*Written instruction*: Please give back only the lines from the start of the page through the line with "point(661,995)", swapping "Toggle" for "Flip" and leaving everything else unchanged.

*Raw records*:
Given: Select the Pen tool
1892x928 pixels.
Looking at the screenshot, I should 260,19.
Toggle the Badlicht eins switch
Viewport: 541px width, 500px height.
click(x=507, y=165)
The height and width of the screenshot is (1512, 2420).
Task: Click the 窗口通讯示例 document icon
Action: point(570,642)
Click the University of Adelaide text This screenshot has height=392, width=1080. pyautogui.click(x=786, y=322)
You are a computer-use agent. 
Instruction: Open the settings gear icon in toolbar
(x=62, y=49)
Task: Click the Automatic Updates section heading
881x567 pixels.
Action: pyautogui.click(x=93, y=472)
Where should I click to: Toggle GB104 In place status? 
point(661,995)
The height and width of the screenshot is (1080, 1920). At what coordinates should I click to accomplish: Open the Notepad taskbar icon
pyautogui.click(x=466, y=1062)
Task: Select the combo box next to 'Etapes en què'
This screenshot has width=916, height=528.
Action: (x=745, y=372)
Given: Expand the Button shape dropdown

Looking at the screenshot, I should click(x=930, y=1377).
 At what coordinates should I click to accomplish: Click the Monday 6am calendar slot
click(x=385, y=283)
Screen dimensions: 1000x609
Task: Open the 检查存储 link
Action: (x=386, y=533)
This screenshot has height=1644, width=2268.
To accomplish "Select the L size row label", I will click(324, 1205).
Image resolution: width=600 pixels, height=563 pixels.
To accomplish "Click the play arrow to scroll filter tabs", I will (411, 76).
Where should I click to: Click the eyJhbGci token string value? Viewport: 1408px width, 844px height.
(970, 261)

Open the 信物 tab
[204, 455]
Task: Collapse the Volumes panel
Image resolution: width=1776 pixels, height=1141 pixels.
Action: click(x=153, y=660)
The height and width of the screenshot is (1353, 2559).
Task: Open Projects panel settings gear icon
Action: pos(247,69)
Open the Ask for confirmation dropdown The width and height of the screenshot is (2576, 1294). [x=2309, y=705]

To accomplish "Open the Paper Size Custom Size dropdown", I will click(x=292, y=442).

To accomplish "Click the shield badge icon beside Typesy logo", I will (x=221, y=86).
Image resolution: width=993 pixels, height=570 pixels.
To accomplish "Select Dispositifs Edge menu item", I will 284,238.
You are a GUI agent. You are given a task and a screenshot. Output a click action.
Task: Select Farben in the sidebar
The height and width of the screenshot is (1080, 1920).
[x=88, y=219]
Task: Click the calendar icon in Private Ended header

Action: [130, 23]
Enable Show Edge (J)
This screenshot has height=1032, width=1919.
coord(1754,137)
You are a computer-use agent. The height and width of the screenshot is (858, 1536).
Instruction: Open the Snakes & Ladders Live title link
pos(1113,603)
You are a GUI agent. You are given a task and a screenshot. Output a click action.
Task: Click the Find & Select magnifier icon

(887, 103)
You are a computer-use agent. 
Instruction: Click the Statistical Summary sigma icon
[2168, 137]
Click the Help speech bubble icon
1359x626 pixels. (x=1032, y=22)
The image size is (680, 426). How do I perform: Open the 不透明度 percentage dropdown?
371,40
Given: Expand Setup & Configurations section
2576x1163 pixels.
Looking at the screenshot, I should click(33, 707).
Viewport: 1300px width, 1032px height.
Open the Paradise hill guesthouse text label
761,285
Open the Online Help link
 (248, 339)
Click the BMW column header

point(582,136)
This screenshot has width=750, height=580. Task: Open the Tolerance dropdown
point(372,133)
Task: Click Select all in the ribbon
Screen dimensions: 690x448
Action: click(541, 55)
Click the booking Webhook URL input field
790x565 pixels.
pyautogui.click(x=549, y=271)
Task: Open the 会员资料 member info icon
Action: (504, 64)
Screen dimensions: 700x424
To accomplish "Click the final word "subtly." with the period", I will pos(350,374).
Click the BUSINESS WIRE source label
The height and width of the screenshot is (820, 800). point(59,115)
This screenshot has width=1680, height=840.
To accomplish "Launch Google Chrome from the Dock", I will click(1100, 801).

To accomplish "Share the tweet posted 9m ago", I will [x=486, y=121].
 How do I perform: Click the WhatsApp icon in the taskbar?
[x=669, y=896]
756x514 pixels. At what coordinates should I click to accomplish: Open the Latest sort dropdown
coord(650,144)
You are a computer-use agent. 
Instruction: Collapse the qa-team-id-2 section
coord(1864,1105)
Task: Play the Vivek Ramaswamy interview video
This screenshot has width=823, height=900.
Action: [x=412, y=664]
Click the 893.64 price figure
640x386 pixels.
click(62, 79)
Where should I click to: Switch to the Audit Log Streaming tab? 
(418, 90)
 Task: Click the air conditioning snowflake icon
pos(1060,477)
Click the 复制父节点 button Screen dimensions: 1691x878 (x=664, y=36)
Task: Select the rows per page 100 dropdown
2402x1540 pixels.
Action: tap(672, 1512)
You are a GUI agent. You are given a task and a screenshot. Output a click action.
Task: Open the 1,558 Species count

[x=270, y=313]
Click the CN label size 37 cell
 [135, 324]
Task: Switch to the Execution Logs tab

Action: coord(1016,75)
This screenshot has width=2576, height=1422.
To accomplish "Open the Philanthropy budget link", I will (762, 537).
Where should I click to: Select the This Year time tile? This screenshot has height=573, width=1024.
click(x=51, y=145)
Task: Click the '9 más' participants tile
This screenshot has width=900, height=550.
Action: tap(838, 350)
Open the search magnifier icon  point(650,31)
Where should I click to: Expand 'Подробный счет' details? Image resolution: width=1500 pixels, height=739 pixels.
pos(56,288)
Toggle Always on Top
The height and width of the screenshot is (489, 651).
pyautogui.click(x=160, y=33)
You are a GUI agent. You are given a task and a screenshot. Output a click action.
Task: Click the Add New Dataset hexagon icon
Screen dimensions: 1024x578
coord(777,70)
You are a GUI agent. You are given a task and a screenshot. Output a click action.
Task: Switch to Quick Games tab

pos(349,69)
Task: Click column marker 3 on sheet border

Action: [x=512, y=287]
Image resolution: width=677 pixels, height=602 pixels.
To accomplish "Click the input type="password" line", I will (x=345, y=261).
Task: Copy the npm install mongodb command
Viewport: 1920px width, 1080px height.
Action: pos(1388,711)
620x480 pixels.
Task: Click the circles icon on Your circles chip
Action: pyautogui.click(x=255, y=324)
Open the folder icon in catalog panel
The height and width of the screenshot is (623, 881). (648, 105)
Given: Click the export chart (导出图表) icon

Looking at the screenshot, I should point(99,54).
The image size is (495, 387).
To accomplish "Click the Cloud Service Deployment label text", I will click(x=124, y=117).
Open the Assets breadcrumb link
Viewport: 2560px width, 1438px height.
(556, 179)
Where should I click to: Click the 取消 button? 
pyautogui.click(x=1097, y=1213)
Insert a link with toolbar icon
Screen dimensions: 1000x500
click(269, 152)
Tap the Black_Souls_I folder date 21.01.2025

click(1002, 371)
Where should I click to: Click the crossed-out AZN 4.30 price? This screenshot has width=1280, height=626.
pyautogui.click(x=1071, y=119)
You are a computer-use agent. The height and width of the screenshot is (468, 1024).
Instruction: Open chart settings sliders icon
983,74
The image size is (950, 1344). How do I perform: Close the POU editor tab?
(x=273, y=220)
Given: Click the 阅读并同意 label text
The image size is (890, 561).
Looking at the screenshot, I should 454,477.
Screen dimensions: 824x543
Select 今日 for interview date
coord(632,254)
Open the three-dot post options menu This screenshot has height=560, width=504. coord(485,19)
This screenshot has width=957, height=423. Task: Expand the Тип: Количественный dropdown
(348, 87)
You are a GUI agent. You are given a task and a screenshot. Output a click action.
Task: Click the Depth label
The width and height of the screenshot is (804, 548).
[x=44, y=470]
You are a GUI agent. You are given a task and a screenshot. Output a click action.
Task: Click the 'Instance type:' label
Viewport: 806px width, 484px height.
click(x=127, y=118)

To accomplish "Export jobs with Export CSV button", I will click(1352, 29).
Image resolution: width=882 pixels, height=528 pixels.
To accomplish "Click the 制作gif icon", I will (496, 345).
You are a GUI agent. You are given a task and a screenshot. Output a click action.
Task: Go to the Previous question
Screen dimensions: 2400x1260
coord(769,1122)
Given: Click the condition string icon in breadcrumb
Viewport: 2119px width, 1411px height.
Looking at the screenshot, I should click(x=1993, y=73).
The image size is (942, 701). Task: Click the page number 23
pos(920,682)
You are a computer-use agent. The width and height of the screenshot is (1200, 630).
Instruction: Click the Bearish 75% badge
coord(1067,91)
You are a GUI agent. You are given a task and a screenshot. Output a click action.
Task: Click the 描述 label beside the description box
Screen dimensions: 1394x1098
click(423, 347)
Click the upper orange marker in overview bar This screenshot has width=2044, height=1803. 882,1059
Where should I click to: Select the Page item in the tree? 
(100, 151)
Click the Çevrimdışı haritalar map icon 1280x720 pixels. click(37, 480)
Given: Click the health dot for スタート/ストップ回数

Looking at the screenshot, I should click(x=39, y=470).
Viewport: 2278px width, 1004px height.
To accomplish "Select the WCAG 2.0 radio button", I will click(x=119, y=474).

*The output*:
Given: Select the Pen tool
1892x928 pixels.
Looking at the screenshot, I should 260,19.
Flip the Badlicht eins switch
Viewport: 541px width, 500px height.
click(x=507, y=165)
The height and width of the screenshot is (1512, 2420).
Task: Click the 窗口通讯示例 document icon
Action: point(570,642)
Click the University of Adelaide text This screenshot has height=392, width=1080. pyautogui.click(x=786, y=322)
You are a computer-use agent. 
Instruction: Open the settings gear icon in toolbar
(x=62, y=49)
Task: Click the Automatic Updates section heading
881x567 pixels.
Action: pyautogui.click(x=93, y=472)
Where should I click to: Flip GB104 In place status? 
point(661,995)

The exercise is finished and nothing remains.